The Court notes the thorough and well-reasoned opinion of Judge Ronald H. Schechtman of the Iowa District Court in Farmers Cooperative Co. v. Lambert, No. LACV305569, slip op. (Iowa Dist. Ct. Jan. 26, 1999). This pre- Grain Land case uses an individualized, multi-factor approach as later advocated by the Eighth Circuit Court of Appeals. The facts of the instant case are distinguishable from the facts of the case before Judge Schechtman.

The contracts examined by the Haren Court are identical, aside from the key terms, to those at issue here, and were found to be unregulated cash-forward contracts.

The parties also contemplated physical delivery of the corn. Both parties are in the business of producing and obtaining corn. In his deposition Mr. Patten testified that he planned to deliver under the contracts. Farmers Coop has represented that it expected Patten to eventually deliver under the contracts. The record reflects that the parties recognized that rolling and multi-year production contracts were a means of crop management, not a means of avoiding delivery. The fact that the contracts allow for rolling does not take them out of the unregulated futures contract exception. See Grain Land, 199 F.3d at 992 ("His ability to roll the contracts merely allowed him to delay his delivery obligation rather than avoid it altogether.").

The contracts further state that Farmers Coop is responsible for any commissions and margin requirements of the transaction. There was discussion as to whether Farmers Coop would change this policy, but no changes were made to Patten's contracts and no separate demands for assurance of performance were made of Patten by Farmers Coop. See id. ("[The farmer] was not required to guarantee performance by maintaining margin."). The penny per bushel per roll surcharge is not a payment of margin or demand for assurance of performance as addressed in Larson v. Farmers Cooperative Elevator of Buffalo Center, No. 99-2954, 2000 WL 566994 (8th Cir. May 11, 2000) (addressing effect of demand for assurances, not surcharge). See Grain Land, 199 F.3d at 987 (two cents per bushel per roll). In Grain Land the surcharge was not characterized as a demand to pay for margin calls and those HTA contracts were held to fall within the cash-forward exception to the CEA.

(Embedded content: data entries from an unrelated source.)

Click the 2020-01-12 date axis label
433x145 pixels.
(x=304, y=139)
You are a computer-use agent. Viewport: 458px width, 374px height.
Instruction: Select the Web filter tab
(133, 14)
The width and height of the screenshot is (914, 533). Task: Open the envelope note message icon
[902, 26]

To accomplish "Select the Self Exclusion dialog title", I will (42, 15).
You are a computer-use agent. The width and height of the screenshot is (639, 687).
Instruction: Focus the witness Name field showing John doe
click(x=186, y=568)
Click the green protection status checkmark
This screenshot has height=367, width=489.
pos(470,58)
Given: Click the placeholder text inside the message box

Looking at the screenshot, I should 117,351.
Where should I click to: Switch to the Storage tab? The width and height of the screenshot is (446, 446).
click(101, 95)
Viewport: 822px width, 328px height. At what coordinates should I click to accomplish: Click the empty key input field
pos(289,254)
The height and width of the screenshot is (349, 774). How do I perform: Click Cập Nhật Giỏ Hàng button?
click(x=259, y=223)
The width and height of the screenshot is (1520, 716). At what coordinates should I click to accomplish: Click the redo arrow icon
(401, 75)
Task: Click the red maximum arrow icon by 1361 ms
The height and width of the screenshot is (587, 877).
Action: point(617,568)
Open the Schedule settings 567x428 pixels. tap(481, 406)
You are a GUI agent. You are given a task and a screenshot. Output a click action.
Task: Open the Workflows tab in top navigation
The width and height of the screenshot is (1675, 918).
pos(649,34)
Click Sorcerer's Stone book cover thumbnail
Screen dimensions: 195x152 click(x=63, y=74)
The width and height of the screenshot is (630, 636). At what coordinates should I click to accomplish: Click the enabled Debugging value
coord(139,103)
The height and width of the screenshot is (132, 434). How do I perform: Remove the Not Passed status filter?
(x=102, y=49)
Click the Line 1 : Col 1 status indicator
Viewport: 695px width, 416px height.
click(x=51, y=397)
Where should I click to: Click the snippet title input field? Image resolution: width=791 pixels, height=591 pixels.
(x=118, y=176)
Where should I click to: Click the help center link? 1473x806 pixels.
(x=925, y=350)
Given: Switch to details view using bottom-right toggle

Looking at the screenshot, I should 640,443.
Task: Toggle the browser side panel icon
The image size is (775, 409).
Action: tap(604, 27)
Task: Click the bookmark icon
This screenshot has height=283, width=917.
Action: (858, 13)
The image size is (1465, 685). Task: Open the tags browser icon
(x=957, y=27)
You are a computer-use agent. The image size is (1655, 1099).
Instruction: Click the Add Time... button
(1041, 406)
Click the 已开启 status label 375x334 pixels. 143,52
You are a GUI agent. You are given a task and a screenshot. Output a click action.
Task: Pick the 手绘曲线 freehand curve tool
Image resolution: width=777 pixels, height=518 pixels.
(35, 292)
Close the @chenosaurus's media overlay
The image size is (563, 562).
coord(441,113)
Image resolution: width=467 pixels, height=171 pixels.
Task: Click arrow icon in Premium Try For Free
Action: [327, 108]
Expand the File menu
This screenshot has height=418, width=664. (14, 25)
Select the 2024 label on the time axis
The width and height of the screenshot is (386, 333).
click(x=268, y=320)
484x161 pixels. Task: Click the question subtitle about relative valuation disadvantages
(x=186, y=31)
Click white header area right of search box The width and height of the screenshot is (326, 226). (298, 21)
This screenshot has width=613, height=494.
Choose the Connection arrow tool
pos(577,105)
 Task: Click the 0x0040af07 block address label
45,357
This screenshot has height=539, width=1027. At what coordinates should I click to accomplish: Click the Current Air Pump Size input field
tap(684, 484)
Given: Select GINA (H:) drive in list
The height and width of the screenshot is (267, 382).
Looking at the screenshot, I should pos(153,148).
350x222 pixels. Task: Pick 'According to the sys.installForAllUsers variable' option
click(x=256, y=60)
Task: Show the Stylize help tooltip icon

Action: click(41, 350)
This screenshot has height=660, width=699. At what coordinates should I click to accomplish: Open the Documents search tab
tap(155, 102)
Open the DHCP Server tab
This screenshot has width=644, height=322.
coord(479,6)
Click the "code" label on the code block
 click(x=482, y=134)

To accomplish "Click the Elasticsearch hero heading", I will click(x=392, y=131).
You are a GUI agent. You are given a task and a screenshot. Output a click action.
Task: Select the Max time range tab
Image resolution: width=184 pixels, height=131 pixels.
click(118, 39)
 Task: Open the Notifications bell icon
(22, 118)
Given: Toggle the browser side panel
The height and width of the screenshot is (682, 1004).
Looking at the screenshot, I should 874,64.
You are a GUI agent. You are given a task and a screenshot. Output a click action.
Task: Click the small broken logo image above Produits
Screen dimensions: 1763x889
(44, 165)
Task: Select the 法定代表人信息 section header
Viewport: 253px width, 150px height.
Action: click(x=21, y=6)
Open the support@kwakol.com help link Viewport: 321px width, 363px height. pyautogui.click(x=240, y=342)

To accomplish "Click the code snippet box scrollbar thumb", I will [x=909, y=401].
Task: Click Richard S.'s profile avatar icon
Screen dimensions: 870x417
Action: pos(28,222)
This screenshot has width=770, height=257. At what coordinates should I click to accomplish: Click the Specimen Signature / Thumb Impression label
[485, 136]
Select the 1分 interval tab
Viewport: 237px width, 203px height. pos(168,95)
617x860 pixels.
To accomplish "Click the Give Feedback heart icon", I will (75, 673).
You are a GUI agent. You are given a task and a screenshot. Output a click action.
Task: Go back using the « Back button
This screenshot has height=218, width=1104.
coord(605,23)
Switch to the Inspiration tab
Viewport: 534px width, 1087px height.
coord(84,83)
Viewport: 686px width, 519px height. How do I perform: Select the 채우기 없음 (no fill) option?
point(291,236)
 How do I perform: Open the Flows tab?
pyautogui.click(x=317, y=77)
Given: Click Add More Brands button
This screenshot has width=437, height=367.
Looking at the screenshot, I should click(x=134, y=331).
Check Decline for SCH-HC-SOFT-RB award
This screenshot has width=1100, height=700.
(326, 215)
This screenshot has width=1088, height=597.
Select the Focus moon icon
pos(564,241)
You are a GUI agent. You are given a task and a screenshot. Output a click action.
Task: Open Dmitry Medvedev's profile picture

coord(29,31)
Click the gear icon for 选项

Neither is the fact that damages requested in this civil action are equal to the margin call paid by Farmers Coop as a result of the non-delivery of grain evidence that the HTA contracts between the parties were an "off-exchange" action.

III. Conclusion

There is no genuine issue of material fact and, in light of the foregoing, the Court finds as a matter of law that the HTA contracts between Patten and Farmers Coop are contracts for the sale of a cash commodity for deferred delivery, and are therefore not subject to the CEA pursuant to 7 U.S.C. § 1 (a)(11).

Defendant's Motion (# 33) is GRANTED. Counts I, II, and III of the Second Amended Complaint are dismissed. Therefore, pursuant to 28 U.S.C. § 1367 (c)(3), the Court declines to exercise supplemental jurisdiction to hear the remaining state law claims. The case is hereby

DISMISSED.

IT IS SO ORDERED.

Dated this 1st day of June, 2000.


Summaries of

Patten Farms, Ltd. v. Farmers Cooperative Company

United States District Court, S.D. Iowa
Jun 2, 2000
No. 4-97-CV-90599 (S.D. Iowa Jun. 2, 2000)
Case details for

Patten Farms, Ltd. v. Farmers Cooperative Company

Case Details

Full title:PATTEN FARMS, LTD., Plaintift v. FARMERS COOPERATIVE COMPANY, Defendant

Court:United States District Court, S.D. Iowa

Date published: Jun 2, 2000

Citations

No. 4-97-CV-90599 (S.D. Iowa Jun. 2, 2000)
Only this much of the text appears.